Saved data entries =
---*---
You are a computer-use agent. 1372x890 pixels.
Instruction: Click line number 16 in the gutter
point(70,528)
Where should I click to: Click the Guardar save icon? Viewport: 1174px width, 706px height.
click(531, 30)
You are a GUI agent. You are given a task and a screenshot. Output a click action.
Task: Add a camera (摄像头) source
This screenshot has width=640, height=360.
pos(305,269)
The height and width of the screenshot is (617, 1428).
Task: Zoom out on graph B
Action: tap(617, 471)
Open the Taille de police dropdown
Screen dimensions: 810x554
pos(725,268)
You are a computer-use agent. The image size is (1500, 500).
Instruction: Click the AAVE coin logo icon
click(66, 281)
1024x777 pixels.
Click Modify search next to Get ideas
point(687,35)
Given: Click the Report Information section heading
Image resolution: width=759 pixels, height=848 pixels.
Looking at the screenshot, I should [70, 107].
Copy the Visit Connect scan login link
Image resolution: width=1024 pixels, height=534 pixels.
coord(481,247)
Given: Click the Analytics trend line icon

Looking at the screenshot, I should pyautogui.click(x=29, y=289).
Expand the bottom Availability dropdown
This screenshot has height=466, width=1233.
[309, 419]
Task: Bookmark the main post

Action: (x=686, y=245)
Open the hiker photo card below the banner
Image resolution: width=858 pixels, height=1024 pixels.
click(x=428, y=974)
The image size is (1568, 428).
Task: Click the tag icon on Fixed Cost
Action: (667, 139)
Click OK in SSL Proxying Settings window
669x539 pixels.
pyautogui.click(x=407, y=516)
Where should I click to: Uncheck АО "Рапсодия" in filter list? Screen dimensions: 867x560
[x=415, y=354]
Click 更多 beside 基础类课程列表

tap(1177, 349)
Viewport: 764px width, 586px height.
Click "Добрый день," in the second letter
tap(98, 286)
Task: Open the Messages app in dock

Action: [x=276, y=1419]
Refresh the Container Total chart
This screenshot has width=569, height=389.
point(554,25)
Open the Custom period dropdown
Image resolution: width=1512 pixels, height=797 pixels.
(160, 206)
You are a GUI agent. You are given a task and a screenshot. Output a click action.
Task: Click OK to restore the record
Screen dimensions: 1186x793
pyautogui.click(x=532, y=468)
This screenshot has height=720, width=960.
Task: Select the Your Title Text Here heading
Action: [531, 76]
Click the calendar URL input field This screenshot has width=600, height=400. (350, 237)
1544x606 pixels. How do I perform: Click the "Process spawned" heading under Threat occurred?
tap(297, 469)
---*---
Problem statement =
When you output the entries, keep every word exactly as it stands.

Completed task =
You are a computer-use agent. 1372x890 pixels.
Instruction: Click line number 16 in the gutter
point(70,528)
Where should I click to: Click the Guardar save icon? Viewport: 1174px width, 706px height.
click(531, 30)
You are a GUI agent. You are given a task and a screenshot. Output a click action.
Task: Add a camera (摄像头) source
This screenshot has width=640, height=360.
pos(305,269)
The height and width of the screenshot is (617, 1428).
Task: Zoom out on graph B
Action: tap(617, 471)
Open the Taille de police dropdown
Screen dimensions: 810x554
pos(725,268)
You are a computer-use agent. The image size is (1500, 500).
Instruction: Click the AAVE coin logo icon
click(66, 281)
1024x777 pixels.
Click Modify search next to Get ideas
point(687,35)
Given: Click the Report Information section heading
Image resolution: width=759 pixels, height=848 pixels.
Looking at the screenshot, I should [70, 107].
Copy the Visit Connect scan login link
Image resolution: width=1024 pixels, height=534 pixels.
coord(481,247)
Given: Click the Analytics trend line icon

Looking at the screenshot, I should pyautogui.click(x=29, y=289).
Expand the bottom Availability dropdown
This screenshot has height=466, width=1233.
[309, 419]
Task: Bookmark the main post

Action: (x=686, y=245)
Open the hiker photo card below the banner
Image resolution: width=858 pixels, height=1024 pixels.
click(x=428, y=974)
The image size is (1568, 428).
Task: Click the tag icon on Fixed Cost
Action: (667, 139)
Click OK in SSL Proxying Settings window
669x539 pixels.
pyautogui.click(x=407, y=516)
Where should I click to: Uncheck АО "Рапсодия" in filter list? Screen dimensions: 867x560
[x=415, y=354]
Click 更多 beside 基础类课程列表

tap(1177, 349)
Viewport: 764px width, 586px height.
Click "Добрый день," in the second letter
tap(98, 286)
Task: Open the Messages app in dock

Action: [x=276, y=1419]
Refresh the Container Total chart
This screenshot has width=569, height=389.
point(554,25)
Open the Custom period dropdown
Image resolution: width=1512 pixels, height=797 pixels.
(160, 206)
You are a GUI agent. You are given a task and a screenshot. Output a click action.
Task: Click OK to restore the record
Screen dimensions: 1186x793
pyautogui.click(x=532, y=468)
This screenshot has height=720, width=960.
Task: Select the Your Title Text Here heading
Action: [531, 76]
Click the calendar URL input field This screenshot has width=600, height=400. (350, 237)
1544x606 pixels. How do I perform: Click the "Process spawned" heading under Threat occurred?
tap(297, 469)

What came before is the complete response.